A South Coast Air Quality District map from Tuesday, March 31, shows “green” (“good”) air quality levels across much of Los Angeles amid some of the best air quality the area has seen in some time.

Perhaps the one silver lining of the horrific novel coronavirus appears to be taking shape in the Los Angeles basin, which the American Lung Association has named the smoggiest metropolitan area in the United States for 19 of the last 20 years.

With next-to-no traffic in the sky and on the ground, the air quality is the best it’s been in some time. The Air Quality Management District has reported good air quality for three straight weeks. Views from Malibu into Los Angeles are the best they have been in years.

The air quality index used to measure pollution and the safety of our air has been categorized as “green” or labeled “good” on various environmental websites. Those categories mean lower pollutants in the atmosphere lessen the health risks usually posed by breathing in our commonly smoggy conditions.

While sparse traffic on our typically crowded freeways surely must contribute to cleaner air quality, some experts are reluctant to attribute the good conditions solely on stay-at-home practices. They say rainy weather and recent winds are also a big factor.

“Air quality has been very good over the last few weeks, but day-to-day changes in the weather are by far the most important factor impacting pollution concentrations. The recent increases in rainfall and stormy weather within the South Coast Air Basin are likely a major factor and has made it difficult to differentiate the impact of the weather from the reduction in mobile source emissions due to COVID-19,” said Bradley J. Whitaker, senior public information specialist with South Coast Air Quality Management District, in an email to The Malibu Times.

California Air Resources Board Public Information Officer Dave Clegern also responded similarly by email.

“There are many factors that can affect air quality, and while traffic is certainly one of them, the air this time of year is generally noticeably cleaner due to the weather being cooler, which reduces the formation of ozone (smog),” Clegern said. “Recent rains also have a similar impact.” 

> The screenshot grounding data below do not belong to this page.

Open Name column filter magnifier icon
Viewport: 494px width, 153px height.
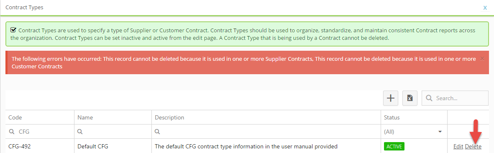click(x=80, y=132)
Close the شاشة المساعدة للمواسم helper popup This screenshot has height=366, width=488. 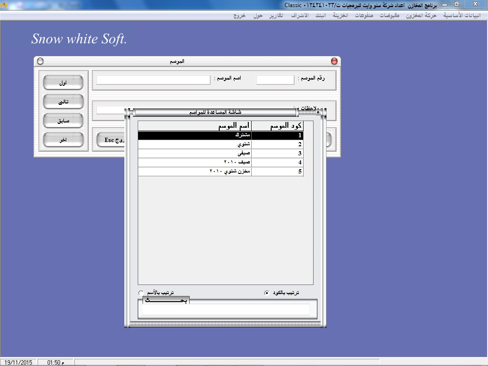click(318, 112)
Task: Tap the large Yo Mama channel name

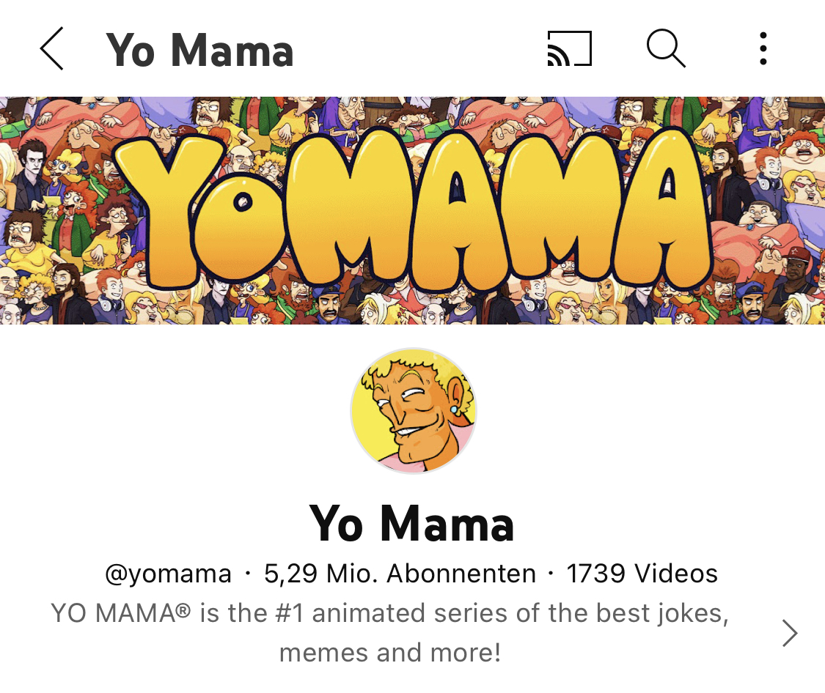Action: [411, 523]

Still, as danger of the novel coronavirus heightens in Los Angeles the European Public Health Alliance (EPHA) warns those living in polluted cities are more at risk from COVID-19. The EPHA maintains air pollution contributes to respiratory diseases. Higher mortality rates from the virus are being linked to those with respiratory issues since they may be less able to fight off lung infections. The EPHA suggests, “By lowering air pollution levels, we can help the most vulnerable in their fight against this and any possible future pandemics.’’ The group’s acting secretary general, Sascha Marschang, was quoted as saying, “Governments should have tackled chronic air pollution long ago, but have prioritized the economy over health.” Marschang put much blame on the auto industry, citing “dirty vehicles” as major polluters.

As COVID-19 takes its toll on human lives and the economy, it is yet to be seen whether it will leave a lasting impact on our environment.

With stay-at-home orders still in place for the near future in the south coast air basin, Whitaker continues to take note.

“In general, a reduction in miles driven by mobile sources carrying people and goods will lead to a reduction in emissions,” he said. “That said, it is still too early to tell what the overall impact has been or will be on ambient pollutant levels. Unfortunately, these air pollution benefits are occurring during an otherwise difficult time. However, it is an example of what air quality could be if emission levels are successfully reduced permanently.”